From the informations given, we see that the two bodies have same initial kinetic energy.

If we find the kinetic energy of the two after an elastic collision, we can notice that the body A with mass $m$ gains some more energy .

Similarly, suppose we have two large bodies with same temperature. If we bring them in contact the molecules will collide elastically with one another.

So why don't their temperature change if the energies of the individual molecules does change ?

Or more specifically

why isn't the same idea of energy exchange true for bodies with same temperature ?


Deriving the fact that energy will transfer (can be ignored)

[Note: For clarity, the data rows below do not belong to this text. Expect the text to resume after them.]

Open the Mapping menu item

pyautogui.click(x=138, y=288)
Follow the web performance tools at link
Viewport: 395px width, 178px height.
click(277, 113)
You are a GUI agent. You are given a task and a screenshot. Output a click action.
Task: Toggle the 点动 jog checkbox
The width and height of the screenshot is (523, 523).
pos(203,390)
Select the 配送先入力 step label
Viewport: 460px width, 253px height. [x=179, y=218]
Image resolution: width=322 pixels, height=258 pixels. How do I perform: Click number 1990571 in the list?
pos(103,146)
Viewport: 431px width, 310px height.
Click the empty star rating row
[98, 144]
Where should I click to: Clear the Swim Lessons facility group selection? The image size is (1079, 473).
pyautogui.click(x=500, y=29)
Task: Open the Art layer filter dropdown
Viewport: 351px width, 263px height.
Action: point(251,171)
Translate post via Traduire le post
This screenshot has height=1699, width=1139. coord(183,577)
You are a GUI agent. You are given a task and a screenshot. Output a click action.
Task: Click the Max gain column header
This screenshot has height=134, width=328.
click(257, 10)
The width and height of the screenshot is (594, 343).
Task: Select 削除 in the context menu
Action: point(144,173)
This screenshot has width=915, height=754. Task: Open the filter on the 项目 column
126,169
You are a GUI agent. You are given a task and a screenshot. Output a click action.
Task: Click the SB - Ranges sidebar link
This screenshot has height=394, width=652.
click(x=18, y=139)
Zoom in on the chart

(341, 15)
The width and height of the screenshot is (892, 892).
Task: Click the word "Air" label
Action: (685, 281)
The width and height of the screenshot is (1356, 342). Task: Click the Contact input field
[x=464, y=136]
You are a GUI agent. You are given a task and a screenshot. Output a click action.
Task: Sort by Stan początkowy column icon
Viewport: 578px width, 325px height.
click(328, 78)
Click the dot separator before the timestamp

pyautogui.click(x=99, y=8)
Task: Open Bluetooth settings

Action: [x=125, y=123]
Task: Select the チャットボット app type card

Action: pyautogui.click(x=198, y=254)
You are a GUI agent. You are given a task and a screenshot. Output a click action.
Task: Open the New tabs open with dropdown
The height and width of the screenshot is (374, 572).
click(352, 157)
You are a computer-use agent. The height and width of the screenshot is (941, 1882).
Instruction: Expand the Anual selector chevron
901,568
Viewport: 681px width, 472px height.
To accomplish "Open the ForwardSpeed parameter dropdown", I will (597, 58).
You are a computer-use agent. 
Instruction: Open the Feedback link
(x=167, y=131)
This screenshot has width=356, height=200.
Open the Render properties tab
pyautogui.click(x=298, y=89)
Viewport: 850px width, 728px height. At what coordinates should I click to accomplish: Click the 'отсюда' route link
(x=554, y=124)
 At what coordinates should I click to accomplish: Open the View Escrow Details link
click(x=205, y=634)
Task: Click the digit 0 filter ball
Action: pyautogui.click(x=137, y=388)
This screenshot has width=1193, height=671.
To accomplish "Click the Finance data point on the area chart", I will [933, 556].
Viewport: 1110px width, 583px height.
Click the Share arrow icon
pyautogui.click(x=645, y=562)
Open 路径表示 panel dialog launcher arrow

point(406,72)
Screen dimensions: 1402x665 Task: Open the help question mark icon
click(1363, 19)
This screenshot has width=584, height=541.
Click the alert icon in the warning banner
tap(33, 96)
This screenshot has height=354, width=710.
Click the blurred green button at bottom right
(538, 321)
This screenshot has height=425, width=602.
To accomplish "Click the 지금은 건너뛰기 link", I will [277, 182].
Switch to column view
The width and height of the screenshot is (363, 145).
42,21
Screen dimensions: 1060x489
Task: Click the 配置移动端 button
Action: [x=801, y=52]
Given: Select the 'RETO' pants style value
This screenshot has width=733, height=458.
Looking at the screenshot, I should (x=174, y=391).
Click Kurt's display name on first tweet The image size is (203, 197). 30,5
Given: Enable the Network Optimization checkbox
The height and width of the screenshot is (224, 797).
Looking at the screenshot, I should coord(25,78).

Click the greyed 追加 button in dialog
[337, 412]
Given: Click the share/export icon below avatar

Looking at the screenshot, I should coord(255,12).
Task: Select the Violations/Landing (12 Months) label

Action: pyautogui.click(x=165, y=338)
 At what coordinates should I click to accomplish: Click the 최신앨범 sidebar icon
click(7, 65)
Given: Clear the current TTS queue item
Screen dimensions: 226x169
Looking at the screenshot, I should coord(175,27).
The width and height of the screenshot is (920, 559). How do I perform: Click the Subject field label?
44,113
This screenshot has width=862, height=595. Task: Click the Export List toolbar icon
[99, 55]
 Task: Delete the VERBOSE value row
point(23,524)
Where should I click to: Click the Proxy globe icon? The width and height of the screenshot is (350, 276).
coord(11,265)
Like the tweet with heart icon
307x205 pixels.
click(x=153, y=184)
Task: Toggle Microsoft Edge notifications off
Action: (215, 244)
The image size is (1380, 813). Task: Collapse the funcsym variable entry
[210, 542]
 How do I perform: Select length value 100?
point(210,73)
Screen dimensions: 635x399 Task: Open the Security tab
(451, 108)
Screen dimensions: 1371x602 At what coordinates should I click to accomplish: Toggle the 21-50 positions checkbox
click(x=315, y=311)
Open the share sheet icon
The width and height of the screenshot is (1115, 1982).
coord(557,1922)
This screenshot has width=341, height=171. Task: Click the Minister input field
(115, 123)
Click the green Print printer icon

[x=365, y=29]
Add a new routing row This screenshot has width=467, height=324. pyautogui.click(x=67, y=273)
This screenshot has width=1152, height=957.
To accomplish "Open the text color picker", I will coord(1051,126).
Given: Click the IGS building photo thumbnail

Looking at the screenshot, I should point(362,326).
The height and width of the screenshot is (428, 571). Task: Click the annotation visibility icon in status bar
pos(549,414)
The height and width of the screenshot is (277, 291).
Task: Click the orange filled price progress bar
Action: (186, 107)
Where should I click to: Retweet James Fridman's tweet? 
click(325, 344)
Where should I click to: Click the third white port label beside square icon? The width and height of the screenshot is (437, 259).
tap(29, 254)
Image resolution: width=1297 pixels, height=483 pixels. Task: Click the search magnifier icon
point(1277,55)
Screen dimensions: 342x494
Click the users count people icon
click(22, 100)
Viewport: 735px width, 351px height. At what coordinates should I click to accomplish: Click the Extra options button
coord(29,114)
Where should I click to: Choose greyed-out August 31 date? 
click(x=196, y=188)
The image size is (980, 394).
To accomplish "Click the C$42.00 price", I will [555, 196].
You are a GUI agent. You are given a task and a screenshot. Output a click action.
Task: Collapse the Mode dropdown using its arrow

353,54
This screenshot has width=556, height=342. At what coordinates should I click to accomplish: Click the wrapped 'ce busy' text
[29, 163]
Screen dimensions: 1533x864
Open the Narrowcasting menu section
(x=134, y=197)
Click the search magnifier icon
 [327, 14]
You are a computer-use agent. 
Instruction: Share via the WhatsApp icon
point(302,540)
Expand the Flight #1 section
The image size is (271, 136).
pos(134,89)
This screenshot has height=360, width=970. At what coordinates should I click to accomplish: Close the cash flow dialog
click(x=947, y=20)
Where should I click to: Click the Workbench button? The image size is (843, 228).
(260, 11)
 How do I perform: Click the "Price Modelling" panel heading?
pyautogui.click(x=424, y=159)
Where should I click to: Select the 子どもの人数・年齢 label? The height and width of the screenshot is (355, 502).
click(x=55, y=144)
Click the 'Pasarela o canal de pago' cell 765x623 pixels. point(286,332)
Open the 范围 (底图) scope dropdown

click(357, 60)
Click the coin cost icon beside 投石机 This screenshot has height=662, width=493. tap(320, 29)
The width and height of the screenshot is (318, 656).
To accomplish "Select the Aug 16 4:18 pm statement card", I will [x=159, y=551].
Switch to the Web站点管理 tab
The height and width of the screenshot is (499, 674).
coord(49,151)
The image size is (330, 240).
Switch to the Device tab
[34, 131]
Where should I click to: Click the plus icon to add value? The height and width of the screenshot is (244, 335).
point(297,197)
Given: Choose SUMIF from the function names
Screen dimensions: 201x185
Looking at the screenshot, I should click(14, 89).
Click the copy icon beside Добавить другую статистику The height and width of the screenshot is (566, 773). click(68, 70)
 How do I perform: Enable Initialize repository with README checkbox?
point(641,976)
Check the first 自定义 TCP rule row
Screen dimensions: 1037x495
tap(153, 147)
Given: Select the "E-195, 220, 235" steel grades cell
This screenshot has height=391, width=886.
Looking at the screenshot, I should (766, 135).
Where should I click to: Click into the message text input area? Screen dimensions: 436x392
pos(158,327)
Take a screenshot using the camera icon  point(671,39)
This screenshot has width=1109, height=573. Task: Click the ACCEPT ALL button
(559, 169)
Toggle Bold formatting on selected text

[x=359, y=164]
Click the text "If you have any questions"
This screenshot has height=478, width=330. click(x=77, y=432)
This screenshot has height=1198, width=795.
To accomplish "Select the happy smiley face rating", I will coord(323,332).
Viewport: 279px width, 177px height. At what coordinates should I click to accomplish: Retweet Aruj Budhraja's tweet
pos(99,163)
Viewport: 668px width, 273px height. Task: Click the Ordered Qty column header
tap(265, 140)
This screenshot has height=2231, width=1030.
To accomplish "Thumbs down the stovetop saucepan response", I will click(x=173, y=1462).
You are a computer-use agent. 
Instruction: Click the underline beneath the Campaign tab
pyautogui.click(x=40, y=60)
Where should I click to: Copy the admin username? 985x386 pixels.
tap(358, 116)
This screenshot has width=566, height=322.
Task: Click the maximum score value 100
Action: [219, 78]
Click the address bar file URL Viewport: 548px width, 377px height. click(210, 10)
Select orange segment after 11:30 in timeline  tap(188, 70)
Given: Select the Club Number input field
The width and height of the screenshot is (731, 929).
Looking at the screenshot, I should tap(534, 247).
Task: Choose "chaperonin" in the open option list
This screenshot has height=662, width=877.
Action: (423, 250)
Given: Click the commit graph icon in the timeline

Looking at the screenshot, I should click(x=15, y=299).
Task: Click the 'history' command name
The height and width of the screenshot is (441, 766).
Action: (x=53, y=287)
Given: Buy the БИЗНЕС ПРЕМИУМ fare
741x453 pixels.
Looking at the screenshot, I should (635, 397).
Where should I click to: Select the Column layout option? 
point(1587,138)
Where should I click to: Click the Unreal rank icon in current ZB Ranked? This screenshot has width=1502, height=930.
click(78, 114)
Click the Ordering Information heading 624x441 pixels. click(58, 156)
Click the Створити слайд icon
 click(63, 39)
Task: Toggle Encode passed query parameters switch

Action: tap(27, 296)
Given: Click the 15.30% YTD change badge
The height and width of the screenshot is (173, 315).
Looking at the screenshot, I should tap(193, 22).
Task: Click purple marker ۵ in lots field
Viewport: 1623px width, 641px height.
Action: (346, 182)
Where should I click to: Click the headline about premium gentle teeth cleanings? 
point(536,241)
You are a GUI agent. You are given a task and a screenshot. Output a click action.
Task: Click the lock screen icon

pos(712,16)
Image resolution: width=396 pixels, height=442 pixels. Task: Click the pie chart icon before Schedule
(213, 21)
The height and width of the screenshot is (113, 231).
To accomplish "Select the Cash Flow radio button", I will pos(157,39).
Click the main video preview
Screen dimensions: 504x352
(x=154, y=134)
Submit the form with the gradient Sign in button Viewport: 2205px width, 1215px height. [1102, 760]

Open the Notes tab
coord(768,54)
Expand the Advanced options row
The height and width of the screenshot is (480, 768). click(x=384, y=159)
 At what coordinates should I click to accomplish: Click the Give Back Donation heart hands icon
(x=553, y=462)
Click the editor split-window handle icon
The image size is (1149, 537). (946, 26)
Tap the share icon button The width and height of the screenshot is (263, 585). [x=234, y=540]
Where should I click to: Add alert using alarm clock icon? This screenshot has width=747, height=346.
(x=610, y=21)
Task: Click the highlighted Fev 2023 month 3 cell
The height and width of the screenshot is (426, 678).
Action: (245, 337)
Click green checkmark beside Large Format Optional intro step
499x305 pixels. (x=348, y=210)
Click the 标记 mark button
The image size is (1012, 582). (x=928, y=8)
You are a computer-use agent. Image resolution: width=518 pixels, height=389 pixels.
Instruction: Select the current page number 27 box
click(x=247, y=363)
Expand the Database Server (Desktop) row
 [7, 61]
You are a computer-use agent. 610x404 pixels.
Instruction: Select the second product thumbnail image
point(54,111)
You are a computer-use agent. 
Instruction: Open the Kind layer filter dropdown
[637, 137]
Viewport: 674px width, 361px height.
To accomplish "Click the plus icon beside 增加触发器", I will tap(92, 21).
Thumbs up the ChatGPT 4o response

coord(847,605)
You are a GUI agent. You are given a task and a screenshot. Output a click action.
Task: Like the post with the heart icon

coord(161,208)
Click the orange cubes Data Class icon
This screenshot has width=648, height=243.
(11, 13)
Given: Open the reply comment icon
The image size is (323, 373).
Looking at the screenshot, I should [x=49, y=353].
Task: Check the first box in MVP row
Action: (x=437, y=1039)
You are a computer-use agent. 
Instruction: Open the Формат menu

So let's find the center of mass's velocity : $$\vec v_{cm}=\frac{m_A \vec v_A+m_B\vec v_B}{m_A+m_B}$$. $$\vec v_{cm} = \frac{2m(\vec {\frac{v}{√2}})-m(\vec v)}{3m}\Rightarrow v(\frac{√2-1}{3})$$

In center of mass's frame the velocity of A after collision is given by:

$$\vec v'_A= 2\vec v_{cm} - \vec v_A$$ So, $$\vec v'_A= 2v(\frac{√2-1}{3}) + v \Rightarrow v(\frac{2√2+1}{3})$$

Similarly $$\vec v'_B = {2v(\frac{√2-1}{3})}-{\frac{v}{√2}}\Rightarrow v(\frac{1-2√2}{3√2})$$

So from the above derivation we see that the Energy of each of the molecules change after the head on elastic collision.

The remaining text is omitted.